* DATA PROVIDED *

++++++++

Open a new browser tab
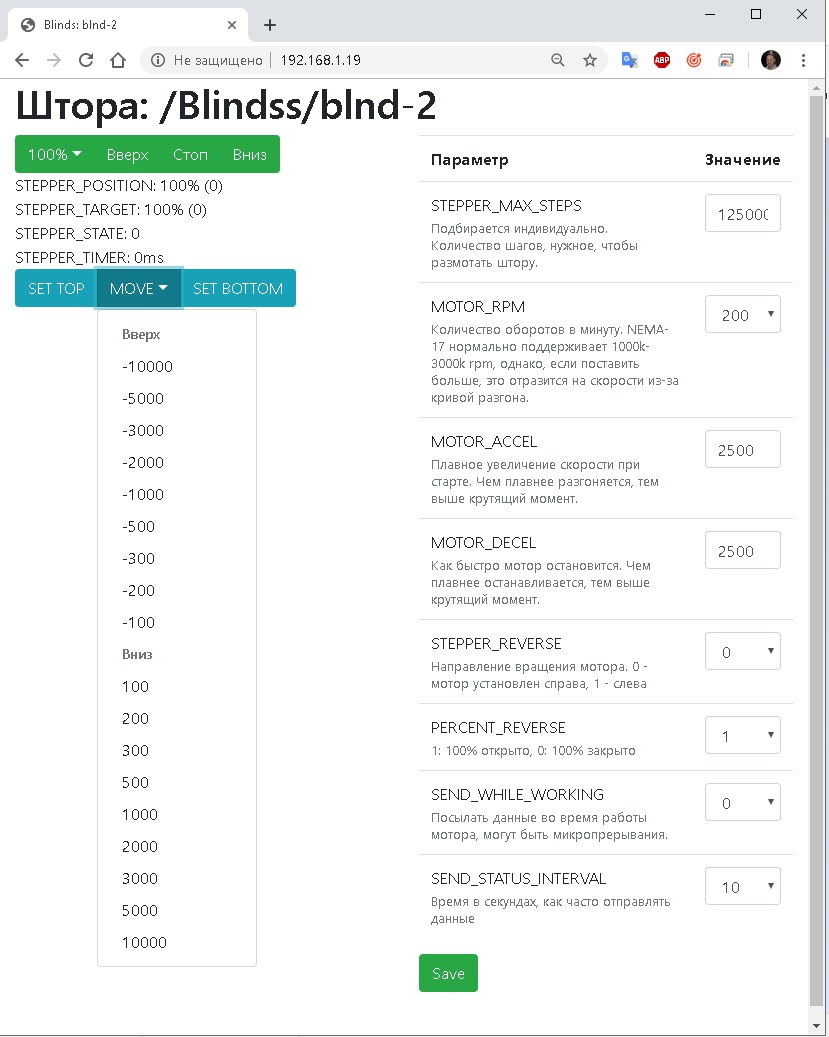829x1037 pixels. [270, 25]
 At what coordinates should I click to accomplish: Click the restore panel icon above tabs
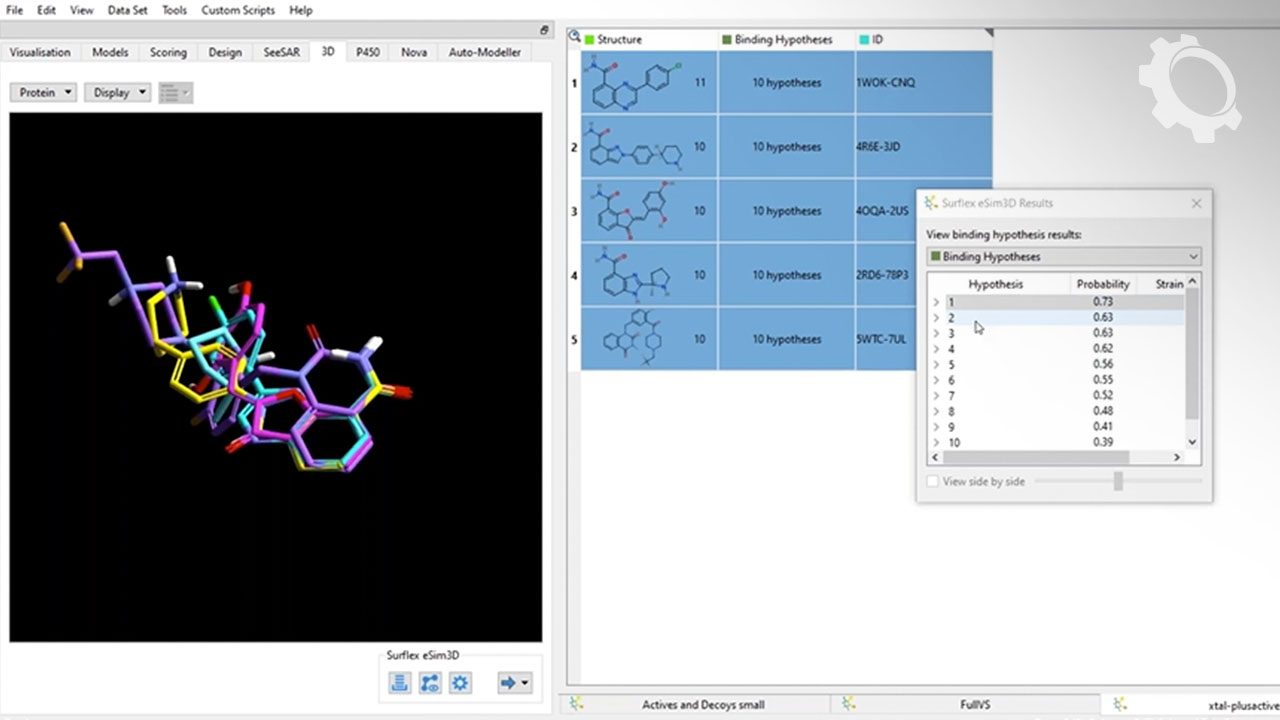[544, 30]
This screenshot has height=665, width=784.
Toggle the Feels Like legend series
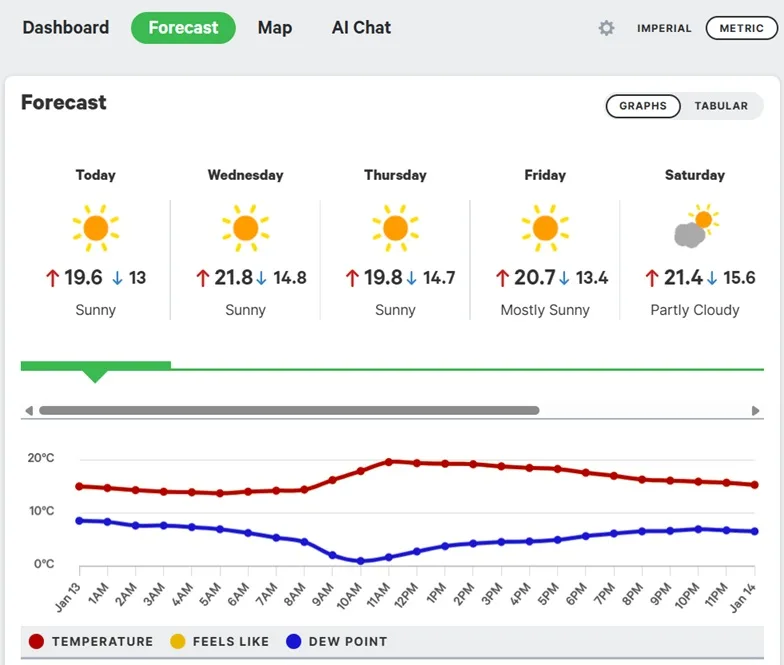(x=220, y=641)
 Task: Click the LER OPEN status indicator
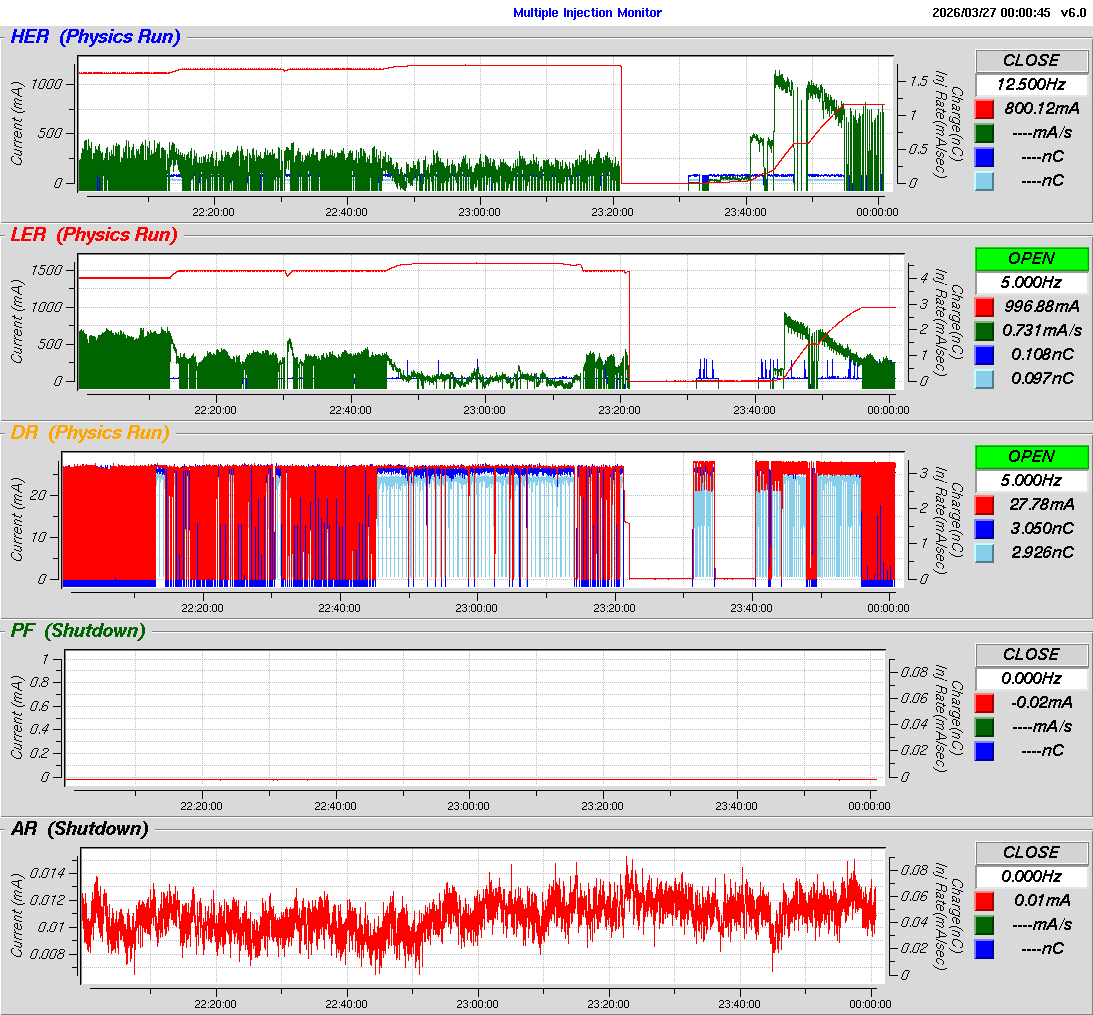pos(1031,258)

++++++++

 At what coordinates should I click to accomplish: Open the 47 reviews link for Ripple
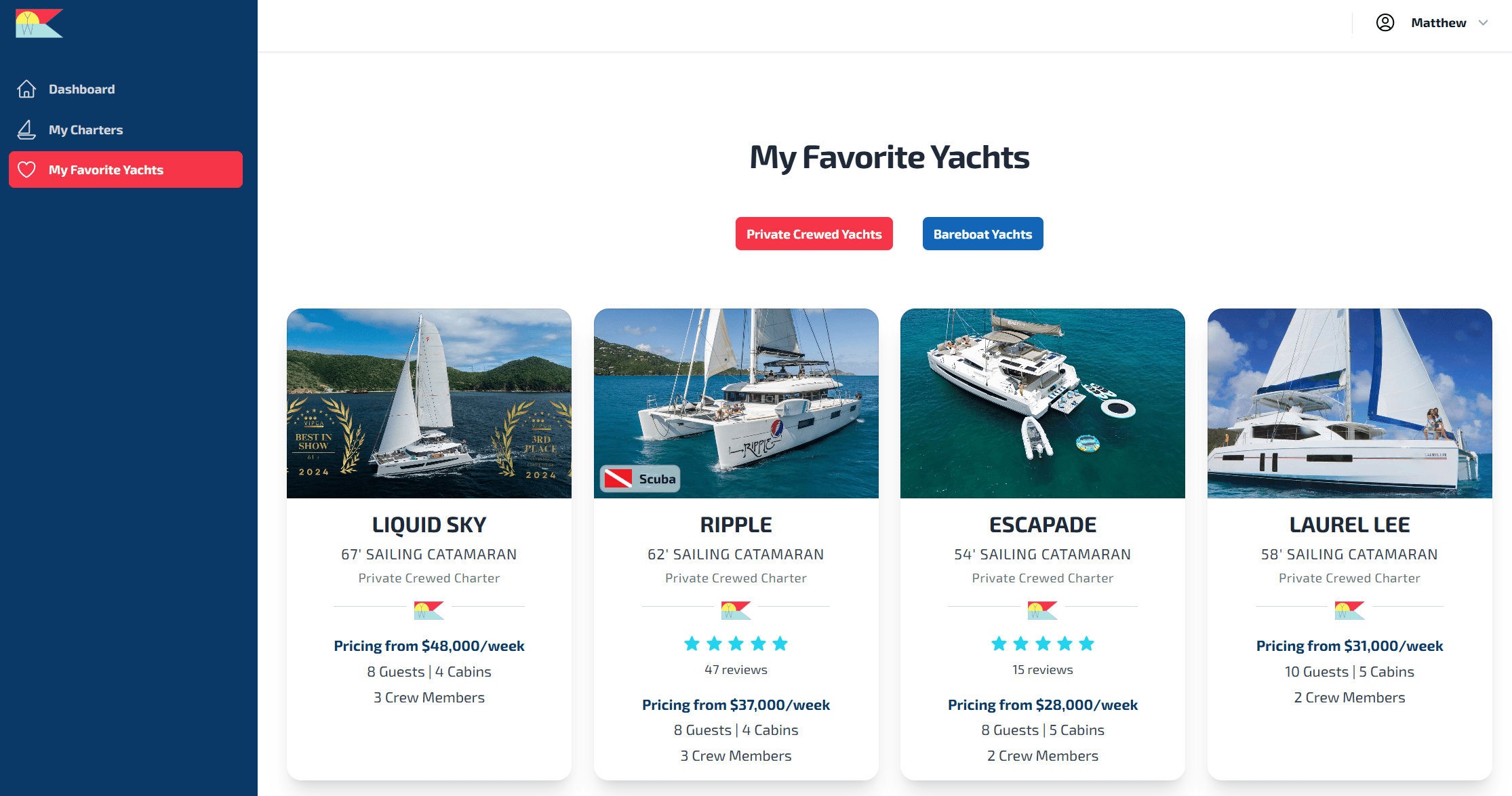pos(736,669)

++++++++

Which lines in the records contain the word "accomplish"? Copy each of them.

 At what coordinates should I click to accomplish: Click the restore panel icon above tabs
 At what coordinates should I click to accomplish: Open the 47 reviews link for Ripple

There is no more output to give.